Irritable Bowel Syndrome (IBS) is a common functional gastrointestinal disorder. This chronic condition is primarily characterized by recurrent abdominal pain or discomfort associated with changes in bowel habits. Symptoms can include cramping, bloating, gas, and an altered frequency or form of stool. IBS is classified as a disorder of gut-brain interaction, disrupting communication between the brain and the gut.
The Subtypes of Irritable Bowel Syndrome
A person can experience both constipation and diarrhea, and this pattern defines a distinct subtype of the condition. Irritable Bowel Syndrome is categorized into four primary subtypes based on the individual’s predominant bowel movement pattern. Classification is determined by analyzing the consistency of bowel movements on days when the bowels are abnormal, rather than on all days.
IBS with predominant constipation, or IBS-C, is diagnosed when hard or lumpy stools occur more than 25% of the time, and loose or watery stools occur less than 25% of the time. Conversely, IBS with predominant diarrhea, or IBS-D, is characterized by loose or watery stools more than 25% of the time, with hard or lumpy stools occurring less than 25% of the time.
The mixed subtype, known as IBS-M, is reserved for individuals who experience both hard/lumpy stools and loose/watery stools more than 25% of the time they have abnormal bowel movements.
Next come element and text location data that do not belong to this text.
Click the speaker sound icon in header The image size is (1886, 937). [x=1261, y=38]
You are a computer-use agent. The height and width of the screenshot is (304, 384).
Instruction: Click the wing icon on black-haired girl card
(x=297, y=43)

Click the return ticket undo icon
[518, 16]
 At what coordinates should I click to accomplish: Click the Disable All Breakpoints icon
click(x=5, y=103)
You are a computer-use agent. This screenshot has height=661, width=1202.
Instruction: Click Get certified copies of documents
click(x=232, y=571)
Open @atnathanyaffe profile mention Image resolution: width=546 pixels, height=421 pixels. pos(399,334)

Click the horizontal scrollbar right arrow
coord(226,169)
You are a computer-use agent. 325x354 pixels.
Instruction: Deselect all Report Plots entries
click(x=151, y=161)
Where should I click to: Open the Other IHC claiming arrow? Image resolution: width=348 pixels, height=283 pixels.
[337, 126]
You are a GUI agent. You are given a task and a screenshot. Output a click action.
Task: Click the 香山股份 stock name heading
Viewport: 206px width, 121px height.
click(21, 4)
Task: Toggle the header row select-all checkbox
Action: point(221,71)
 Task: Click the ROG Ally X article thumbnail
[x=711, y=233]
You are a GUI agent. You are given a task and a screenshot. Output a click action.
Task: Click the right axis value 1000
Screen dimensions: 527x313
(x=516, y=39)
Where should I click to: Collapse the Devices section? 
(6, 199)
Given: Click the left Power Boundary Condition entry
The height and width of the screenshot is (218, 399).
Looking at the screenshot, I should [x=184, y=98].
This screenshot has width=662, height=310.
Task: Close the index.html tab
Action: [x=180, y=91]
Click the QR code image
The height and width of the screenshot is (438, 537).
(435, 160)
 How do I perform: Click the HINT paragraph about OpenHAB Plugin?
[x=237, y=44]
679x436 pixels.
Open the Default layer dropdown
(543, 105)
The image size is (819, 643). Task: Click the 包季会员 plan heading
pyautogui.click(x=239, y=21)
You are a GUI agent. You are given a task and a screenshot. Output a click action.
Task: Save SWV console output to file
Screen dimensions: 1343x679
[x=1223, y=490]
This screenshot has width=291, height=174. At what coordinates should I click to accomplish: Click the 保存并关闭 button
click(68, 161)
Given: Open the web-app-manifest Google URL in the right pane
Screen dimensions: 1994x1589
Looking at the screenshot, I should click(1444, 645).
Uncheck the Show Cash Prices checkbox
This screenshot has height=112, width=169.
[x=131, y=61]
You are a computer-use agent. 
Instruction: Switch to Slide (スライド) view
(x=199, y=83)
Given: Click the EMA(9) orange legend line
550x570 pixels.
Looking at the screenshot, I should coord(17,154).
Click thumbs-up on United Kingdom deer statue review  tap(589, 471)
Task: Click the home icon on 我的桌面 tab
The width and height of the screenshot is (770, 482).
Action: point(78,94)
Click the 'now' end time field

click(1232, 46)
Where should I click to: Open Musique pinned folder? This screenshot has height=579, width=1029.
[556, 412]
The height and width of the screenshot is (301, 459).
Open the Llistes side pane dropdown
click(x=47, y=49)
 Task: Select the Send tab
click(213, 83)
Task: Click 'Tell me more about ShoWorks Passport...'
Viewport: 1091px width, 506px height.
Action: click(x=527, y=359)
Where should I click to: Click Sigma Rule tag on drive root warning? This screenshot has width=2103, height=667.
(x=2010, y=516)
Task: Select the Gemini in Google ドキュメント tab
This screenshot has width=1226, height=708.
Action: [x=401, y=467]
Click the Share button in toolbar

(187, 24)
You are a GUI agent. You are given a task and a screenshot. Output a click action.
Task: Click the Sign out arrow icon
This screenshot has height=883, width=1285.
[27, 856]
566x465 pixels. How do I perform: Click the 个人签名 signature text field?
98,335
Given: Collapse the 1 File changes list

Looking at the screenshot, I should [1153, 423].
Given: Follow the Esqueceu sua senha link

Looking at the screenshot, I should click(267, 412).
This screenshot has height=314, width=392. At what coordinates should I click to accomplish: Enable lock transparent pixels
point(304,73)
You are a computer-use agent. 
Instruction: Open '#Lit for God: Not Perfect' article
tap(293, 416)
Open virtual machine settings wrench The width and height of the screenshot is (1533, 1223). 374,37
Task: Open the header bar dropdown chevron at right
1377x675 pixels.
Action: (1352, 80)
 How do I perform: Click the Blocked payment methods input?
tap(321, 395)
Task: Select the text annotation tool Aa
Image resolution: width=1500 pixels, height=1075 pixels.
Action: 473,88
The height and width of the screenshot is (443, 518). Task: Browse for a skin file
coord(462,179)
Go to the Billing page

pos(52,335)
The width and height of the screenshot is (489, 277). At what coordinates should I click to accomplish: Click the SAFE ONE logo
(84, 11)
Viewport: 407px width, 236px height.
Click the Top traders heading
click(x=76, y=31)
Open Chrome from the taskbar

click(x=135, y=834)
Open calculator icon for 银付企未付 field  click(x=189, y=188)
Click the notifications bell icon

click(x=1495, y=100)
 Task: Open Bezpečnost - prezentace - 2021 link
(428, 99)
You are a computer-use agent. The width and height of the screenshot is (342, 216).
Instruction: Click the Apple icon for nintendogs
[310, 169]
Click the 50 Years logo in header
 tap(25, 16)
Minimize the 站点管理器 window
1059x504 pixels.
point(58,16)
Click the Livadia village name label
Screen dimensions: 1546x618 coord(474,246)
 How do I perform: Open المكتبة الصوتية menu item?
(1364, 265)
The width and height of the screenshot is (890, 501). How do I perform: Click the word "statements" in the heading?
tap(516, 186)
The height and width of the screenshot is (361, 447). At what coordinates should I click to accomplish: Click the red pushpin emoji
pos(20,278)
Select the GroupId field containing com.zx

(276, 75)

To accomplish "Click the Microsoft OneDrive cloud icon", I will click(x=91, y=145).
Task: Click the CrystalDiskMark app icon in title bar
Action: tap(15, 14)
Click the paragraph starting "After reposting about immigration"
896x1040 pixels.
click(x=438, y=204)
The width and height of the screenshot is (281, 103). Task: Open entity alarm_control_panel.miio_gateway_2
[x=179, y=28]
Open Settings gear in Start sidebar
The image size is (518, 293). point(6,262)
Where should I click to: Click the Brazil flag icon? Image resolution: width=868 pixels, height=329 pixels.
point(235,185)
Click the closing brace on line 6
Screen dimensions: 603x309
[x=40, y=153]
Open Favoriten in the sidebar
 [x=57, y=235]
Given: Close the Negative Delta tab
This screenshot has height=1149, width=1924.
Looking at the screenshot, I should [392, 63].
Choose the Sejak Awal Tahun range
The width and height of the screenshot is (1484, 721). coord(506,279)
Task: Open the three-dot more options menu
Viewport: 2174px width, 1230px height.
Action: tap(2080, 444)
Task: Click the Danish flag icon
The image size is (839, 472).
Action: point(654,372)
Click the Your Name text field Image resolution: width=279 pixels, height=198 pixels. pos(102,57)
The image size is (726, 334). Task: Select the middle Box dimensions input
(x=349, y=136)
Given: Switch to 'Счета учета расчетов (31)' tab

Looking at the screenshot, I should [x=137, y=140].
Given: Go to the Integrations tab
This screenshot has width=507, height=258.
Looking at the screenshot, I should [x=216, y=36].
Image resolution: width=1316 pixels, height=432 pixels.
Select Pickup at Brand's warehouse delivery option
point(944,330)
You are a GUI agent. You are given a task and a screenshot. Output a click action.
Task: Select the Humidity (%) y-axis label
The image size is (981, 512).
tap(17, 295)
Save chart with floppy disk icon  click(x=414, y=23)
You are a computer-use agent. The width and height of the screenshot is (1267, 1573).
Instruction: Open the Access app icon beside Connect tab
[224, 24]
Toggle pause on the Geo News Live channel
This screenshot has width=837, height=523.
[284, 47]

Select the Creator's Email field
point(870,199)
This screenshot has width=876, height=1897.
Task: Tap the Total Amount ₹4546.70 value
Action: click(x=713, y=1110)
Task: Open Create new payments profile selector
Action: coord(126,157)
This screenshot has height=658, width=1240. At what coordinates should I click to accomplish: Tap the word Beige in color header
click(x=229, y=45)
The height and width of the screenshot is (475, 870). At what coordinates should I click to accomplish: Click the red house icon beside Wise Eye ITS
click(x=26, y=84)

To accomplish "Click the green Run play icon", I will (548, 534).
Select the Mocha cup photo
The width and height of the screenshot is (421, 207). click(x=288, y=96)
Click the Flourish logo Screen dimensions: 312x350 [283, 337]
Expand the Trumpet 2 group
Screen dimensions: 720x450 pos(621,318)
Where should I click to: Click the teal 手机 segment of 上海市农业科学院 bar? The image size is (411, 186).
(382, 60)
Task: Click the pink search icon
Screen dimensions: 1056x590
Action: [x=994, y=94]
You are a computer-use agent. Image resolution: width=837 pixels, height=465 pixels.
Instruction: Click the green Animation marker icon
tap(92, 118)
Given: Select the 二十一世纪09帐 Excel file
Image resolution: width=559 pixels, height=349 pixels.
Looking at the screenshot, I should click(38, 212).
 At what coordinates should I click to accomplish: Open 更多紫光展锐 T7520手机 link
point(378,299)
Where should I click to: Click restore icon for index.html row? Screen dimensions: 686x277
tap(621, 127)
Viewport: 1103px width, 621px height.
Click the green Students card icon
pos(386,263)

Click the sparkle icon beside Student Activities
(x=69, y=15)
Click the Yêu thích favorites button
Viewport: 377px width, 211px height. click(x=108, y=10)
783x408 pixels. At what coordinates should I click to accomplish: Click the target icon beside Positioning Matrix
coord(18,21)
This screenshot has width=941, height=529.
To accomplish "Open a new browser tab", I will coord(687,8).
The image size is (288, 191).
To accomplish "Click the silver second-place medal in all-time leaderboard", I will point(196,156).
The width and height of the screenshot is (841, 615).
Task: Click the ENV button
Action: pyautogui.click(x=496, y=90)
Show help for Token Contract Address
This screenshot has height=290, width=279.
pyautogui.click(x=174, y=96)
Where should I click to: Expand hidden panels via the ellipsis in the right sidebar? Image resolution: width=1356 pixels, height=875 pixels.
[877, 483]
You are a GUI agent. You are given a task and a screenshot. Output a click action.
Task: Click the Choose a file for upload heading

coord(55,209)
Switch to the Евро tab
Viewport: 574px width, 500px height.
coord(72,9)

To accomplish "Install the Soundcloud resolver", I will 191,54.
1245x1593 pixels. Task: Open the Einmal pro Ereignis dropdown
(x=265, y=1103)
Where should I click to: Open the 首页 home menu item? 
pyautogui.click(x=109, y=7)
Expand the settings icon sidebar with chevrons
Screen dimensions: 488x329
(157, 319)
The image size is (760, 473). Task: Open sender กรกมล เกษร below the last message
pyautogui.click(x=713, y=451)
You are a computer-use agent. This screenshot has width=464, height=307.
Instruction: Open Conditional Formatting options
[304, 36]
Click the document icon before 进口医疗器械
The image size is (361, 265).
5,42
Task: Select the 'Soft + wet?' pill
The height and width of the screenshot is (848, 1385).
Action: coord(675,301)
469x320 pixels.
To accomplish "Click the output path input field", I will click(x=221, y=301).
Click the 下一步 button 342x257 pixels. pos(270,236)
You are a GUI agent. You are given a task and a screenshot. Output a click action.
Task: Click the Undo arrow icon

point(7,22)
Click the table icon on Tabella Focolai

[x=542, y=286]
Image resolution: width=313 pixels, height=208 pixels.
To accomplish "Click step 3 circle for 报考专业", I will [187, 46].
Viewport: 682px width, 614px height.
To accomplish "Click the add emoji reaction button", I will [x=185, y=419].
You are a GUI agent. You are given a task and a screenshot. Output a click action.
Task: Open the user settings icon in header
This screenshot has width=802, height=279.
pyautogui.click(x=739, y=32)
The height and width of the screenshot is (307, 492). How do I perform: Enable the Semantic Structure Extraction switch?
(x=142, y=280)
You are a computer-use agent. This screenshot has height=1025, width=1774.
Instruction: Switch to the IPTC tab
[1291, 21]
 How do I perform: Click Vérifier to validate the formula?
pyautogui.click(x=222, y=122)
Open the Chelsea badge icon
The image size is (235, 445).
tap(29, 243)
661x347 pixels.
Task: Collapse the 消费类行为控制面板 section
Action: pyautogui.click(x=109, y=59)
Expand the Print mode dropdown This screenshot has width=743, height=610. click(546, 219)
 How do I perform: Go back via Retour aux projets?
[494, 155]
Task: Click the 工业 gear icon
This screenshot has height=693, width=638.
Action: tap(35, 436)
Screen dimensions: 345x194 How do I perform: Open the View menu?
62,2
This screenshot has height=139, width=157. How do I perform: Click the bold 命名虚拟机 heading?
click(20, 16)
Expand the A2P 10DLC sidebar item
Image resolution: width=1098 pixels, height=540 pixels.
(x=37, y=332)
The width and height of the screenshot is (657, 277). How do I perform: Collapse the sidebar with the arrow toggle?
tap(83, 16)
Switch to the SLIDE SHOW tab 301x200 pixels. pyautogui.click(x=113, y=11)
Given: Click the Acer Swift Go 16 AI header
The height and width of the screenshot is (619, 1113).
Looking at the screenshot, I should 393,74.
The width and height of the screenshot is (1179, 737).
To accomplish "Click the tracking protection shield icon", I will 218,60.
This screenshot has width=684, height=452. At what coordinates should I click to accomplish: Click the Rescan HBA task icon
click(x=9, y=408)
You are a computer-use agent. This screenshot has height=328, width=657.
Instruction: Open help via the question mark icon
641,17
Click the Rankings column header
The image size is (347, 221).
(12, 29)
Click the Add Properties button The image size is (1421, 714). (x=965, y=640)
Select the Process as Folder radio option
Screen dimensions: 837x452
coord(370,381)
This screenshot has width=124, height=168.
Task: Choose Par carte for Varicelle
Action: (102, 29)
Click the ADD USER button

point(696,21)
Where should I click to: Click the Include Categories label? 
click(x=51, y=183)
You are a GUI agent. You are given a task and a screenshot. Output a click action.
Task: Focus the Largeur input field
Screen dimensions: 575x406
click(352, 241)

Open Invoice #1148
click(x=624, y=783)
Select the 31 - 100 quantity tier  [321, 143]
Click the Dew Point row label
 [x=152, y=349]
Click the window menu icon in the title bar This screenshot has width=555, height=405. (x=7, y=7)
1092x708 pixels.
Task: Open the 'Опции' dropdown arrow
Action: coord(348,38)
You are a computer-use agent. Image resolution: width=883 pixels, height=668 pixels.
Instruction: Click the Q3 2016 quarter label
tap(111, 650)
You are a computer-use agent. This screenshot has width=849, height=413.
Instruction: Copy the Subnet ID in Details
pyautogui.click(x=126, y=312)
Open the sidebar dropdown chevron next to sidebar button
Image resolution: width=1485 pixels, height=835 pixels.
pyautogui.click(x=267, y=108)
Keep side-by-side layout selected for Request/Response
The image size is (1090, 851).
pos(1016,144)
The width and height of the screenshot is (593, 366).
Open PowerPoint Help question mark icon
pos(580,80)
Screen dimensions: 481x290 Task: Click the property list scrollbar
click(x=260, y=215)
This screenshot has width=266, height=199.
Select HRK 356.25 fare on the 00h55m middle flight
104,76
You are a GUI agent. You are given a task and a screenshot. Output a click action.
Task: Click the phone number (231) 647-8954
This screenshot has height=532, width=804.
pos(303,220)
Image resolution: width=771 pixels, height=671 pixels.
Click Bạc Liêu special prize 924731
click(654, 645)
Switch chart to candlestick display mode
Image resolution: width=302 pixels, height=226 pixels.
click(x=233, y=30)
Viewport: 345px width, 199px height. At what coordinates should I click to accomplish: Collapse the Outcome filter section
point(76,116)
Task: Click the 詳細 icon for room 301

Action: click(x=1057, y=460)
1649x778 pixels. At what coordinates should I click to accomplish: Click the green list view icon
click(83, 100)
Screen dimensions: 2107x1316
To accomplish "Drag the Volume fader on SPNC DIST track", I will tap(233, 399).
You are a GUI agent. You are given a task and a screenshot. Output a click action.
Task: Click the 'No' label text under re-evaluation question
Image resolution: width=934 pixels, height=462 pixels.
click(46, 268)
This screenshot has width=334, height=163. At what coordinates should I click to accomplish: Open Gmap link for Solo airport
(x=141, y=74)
A fourth classification, IBS-U or Unclassified, is used when a person meets the general diagnostic criteria for IBS but their stool consistency does not meet the specified percentage thresholds for C, D, or M. In the IBS-U classification, both hard/lumpy and loose/watery stools occur less than 25% of the time. Understanding the specific subtype is the first step toward creating a targeted management plan.
How Mixed Type is Diagnosed
Accurately classifying a patient as having IBS-M requires the clinical application of internationally recognized standards, specifically the Rome IV criteria. These criteria establish that the patient must have experienced recurrent abdominal pain on average at least one day per week in the last three months, with the pain associated with defecation or a change in stool frequency or form. The symptom onset must have occurred at least six months prior to the formal diagnosis.
To differentiate the subtypes, the Rome IV criteria heavily rely on a tool called the Bristol Stool Form Scale (BSFS). This scale categorizes human stool into seven types based on consistency and shape, with Type 1 being separate hard lumps and Type 7 being entirely liquid. Stool types 1 and 2 are considered constipated, while types 6 and 7 are considered diarrheal.
For an IBS-M diagnosis, the patient must track their bowel movements, and the physician must determine that more than 25% of all abnormal bowel movements are Type 1 or 2, and simultaneously more than 25% are Type 6 or 7. This specific threshold is necessary to distinguish IBS-M from subtypes where one symptom clearly dominates the other.
Navigating Treatment for Alternating Symptoms
The management of IBS-M presents a unique challenge because treatments for constipation and treatments for diarrhea often work in opposition to each other. A medication designed to speed up the gut, such as a laxative, may resolve a constipation episode but could easily trigger or worsen the subsequent diarrhea phase. Conversely, an anti-diarrheal agent, like loperamide, risks exacerbating the constipation phase.
For this reason, treatment for IBS-M often focuses on symptom-specific, as-needed interventions rather than a single daily medication. Patients might use a bulk-forming agent or a gentle laxative during a constipated phase and an anti-diarrheal only during periods of loose stools. Antispasmodics are sometimes prescribed to address the abdominal pain and cramping that can occur with both extremes of bowel function.
Dietary adjustments are highly personalized and must be flexible to reflect the current symptom presentation. For instance, a low-FODMAP diet, which restricts certain fermentable carbohydrates, is often effective for many IBS patients, but the specific foods to reintroduce or avoid may need to shift. Lifestyle factors such as regular exercise and stress management techniques like meditation are considered important components of a comprehensive treatment plan.